Re: [PATCH 3/3] raid5-cache: IO error handling

Neil Brown <neilb@xxxxxxx> · Thu, 01 Oct 2015 14:50:20 +1000

Shaohua Li <shli@xxxxxx> writes:

> There are 3 places the raid5-cache dispatches IO. The discard IO error
> doesn't matter, so we ignore it. The superblock write IO error can be
> handled in MD core. The remaining are log write and flush. When the IO
> error happens, we simply fail all raid disks and continue the stripe
> state machine. The MD/raid5 core can handle it (for example, mark all
> disks faulty, report bio error and so on).
>
> Signed-off-by: Shaohua Li <shli@xxxxxx>
> ---
>  drivers/md/raid5-cache.c | 18 +++++++++++++++++-
>  1 file changed, 17 insertions(+), 1 deletion(-)
>
> diff --git a/drivers/md/raid5-cache.c b/drivers/md/raid5-cache.c
> index afc3b6b..430ce5c 100644
> --- a/drivers/md/raid5-cache.c
> +++ b/drivers/md/raid5-cache.c
> @@ -223,7 +223,16 @@ static void __r5l_set_io_unit_state(struct r5l_io_unit *io,
>  	io->state = state;
>  }
>  
> -/* XXX: totally ignores I/O errors */
> +static void r5l_log_io_error(struct r5l_log *log)
> +{
> +	struct md_rdev *rdev;
> +
> +	rcu_read_lock();
> +	rdev_for_each_rcu(rdev, log->rdev->mddev)
> +		md_error(log->rdev->mddev, rdev);
> +	rcu_read_unlock();
> +}

This fails spare devices too... seems a bit heavy handed.
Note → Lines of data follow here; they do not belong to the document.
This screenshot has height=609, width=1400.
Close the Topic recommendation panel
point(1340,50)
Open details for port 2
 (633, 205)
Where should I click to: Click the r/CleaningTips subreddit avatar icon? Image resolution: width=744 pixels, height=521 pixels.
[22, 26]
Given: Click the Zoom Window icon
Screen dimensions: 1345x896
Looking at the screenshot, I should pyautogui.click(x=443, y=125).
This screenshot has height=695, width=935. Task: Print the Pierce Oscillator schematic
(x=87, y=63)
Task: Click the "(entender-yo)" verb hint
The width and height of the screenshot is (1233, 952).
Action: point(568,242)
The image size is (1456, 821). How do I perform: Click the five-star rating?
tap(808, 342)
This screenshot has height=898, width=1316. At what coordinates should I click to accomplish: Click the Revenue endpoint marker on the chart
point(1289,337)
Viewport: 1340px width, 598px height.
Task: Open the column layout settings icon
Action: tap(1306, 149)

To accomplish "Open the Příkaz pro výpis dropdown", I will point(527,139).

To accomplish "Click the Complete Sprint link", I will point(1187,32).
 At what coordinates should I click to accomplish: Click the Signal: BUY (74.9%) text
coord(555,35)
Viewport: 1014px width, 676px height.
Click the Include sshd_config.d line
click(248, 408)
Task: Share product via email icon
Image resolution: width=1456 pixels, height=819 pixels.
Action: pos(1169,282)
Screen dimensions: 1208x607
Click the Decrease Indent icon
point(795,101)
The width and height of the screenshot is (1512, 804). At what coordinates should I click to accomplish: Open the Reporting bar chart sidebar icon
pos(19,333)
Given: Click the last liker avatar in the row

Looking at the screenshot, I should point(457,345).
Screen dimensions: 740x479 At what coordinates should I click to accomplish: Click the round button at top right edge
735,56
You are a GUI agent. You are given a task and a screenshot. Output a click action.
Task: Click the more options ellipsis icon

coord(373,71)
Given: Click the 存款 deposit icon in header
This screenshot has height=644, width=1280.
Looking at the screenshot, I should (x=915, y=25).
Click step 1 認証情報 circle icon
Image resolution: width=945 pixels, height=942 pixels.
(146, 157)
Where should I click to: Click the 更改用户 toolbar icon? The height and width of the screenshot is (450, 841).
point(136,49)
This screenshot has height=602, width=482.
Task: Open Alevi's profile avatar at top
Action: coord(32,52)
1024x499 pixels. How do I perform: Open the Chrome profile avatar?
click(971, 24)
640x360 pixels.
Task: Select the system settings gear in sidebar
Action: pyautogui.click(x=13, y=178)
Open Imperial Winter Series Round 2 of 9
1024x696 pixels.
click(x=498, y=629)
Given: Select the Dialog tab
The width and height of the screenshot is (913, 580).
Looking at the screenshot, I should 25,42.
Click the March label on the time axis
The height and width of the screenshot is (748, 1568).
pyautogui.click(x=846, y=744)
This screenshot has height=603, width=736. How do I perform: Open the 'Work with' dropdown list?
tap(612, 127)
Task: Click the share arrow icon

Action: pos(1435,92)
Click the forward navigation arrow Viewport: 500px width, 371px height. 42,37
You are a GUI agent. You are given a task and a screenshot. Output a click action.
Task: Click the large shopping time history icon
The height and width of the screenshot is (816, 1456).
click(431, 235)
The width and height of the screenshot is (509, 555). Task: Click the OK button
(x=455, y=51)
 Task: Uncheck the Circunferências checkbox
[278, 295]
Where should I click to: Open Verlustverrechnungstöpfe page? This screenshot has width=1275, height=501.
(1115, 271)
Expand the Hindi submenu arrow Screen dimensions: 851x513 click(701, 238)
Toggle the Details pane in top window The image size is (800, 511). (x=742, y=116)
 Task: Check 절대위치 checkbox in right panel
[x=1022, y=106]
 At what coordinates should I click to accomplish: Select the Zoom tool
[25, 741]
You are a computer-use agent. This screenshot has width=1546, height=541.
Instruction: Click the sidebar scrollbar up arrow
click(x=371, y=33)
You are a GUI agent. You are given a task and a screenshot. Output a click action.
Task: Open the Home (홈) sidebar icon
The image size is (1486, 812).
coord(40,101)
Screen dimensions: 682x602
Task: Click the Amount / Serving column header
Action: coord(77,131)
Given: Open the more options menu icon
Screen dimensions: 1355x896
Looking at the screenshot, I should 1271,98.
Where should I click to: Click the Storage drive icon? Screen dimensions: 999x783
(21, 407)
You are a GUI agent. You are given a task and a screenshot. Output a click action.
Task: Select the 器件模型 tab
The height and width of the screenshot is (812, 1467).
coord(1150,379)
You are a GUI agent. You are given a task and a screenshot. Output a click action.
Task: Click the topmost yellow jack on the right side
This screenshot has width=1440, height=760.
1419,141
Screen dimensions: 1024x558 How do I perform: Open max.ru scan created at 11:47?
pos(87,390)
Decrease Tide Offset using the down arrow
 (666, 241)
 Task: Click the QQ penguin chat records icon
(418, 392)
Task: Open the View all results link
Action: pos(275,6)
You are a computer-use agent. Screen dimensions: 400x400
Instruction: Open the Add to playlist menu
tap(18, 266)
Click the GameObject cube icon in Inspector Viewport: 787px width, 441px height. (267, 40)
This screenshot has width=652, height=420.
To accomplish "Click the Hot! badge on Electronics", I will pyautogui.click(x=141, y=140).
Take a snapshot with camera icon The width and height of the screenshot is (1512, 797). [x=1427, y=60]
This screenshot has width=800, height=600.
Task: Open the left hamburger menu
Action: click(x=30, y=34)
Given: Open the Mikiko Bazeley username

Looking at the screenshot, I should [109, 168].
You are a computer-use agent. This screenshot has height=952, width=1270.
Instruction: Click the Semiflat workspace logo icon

If the journal device fails we should still be able to read from the
array, just not write.

So can we just enhance the
	if (s.failed > conf->max_degraded) {
test in handle_stripe(), and probably improve has_failed() too??

Thanks,
NeilBrown

> +
>  static void r5l_log_endio(struct bio *bio)
>  {
>  	struct r5l_io_unit *io = bio->bi_private;
> @@ -232,6 +241,9 @@ static void r5l_log_endio(struct bio *bio)
>  
>  	bio_put(bio);
>  
> +	if (bio->bi_error)
> +		r5l_log_io_error(log);
> +
>  	if (!atomic_dec_and_test(&io->pending_io))
>  		return;
>  
> @@ -594,6 +606,9 @@ static void r5l_log_flush_endio(struct bio *bio)
>  	struct r5l_io_unit *io;
>  	struct stripe_head *sh;
>  
> +	if (bio->bi_error)
> +		r5l_log_io_error(log);
> +
>  	spin_lock_irqsave(&log->io_list_lock, flags);
>  	list_for_each_entry(io, &log->flushing_ios, log_sibling) {
>  		while (!list_empty(&io->stripe_list)) {
> @@ -681,6 +696,7 @@ static void r5l_write_super_and_discard_space(struct r5l_log *log,
>  			   !test_bit(MD_CHANGE_PENDING, &mddev->flags));
>  	}
>  
> +	/* discard IO error really doesn't matter, ignore it */
>  	if (log->last_checkpoint < end) {
>  		blkdev_issue_discard(bdev,
>  				log->last_checkpoint + log->rdev->data_offset,
> -- 
> 2.4.6
Attachment:
signature.asc

Description: PGP signature